This is all to the credit of the nap, which I am prepared to celebrate in every way possible. But where, in these studies, is the joy? The romance? The cool, smooth surface of the white pillowcase? The light seeping gently through the white curtains? The slow inhalation of that clean, laundered scent? Where, indeed, in these studies, is the light itself?
A nap is not a nap without light. This is what distinguishes it from a good night’s sleep. A nap is a stolen moment, not the natural culmination of the day. A nap is secret, illicit. It is sleeping during the day, and the day must be present and visible. There must be light—ideally dappled in a garden or slanted through a window: soft and filtered and gentle. An afternoon sleep in a darkened room is not a nap, in my opinion. It is a migraine.
In fact, the best night’s sleep I ever had was on a trip to Norway, just near the Arctic Circle, in the summer. The sun never set, and I was able to “nap” all night.

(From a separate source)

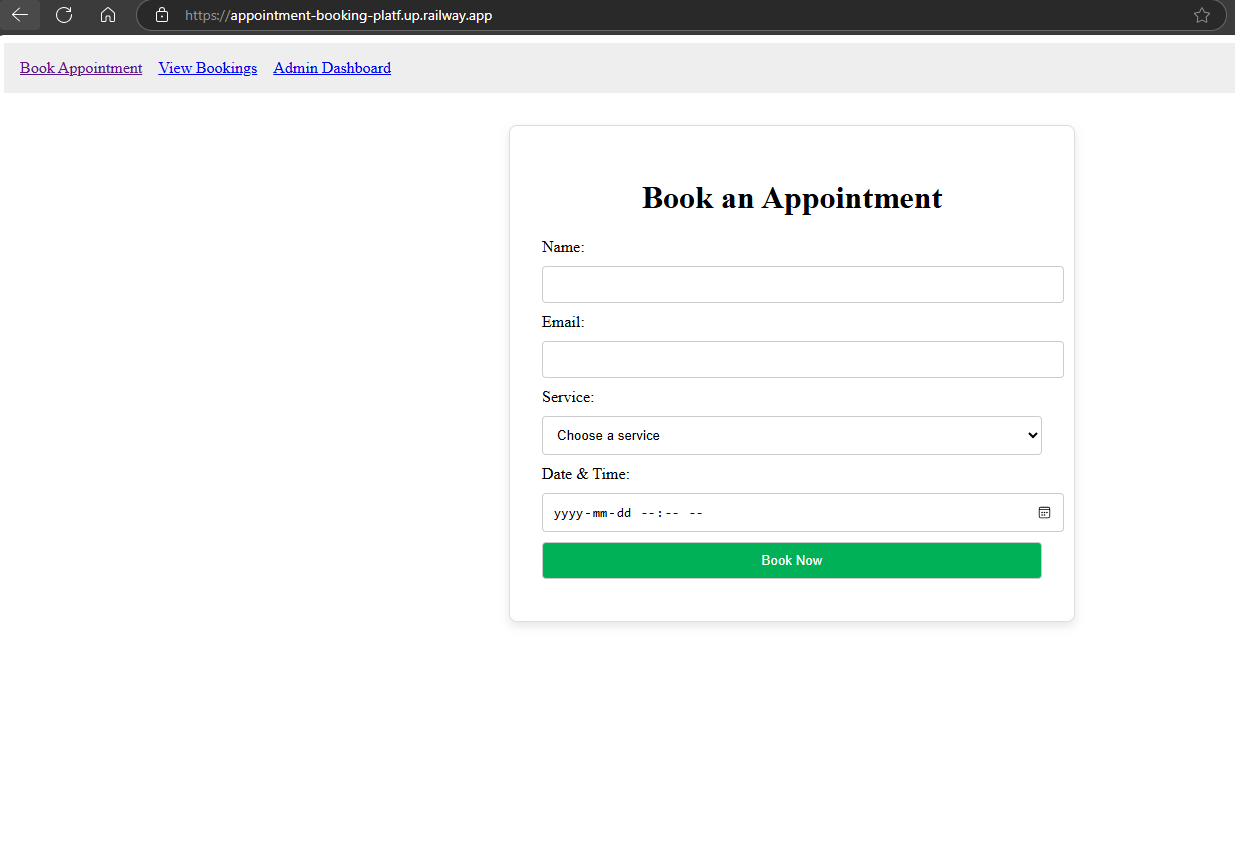Click the browser back arrow

(20, 15)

Researchers suggest that naps are exceedingly effective in clearing our minds so we can fill them up again, and though I object to evaluating a nap solely in terms of its “effectiveness,” I would say that afternoons have the best napping light—when the sun seems to settle into a soft, deep repose. I don’t think a nice midmorning snooze should be devalued, however.
After a night of insomnia, after watching the milky pale light of dawn appear around the edges of the window shades, after hearing the chatter of sparrows, to get out of bed at last and have a cup of coffee and read the paper and feel blissfully alone, and then, like a punch to the head, be overcome with fatigue and stumble back to bed, where the sheets and the pillowcase have become especially cool and inviting—this is, without a doubt, one of life’s unforgettable pleasures.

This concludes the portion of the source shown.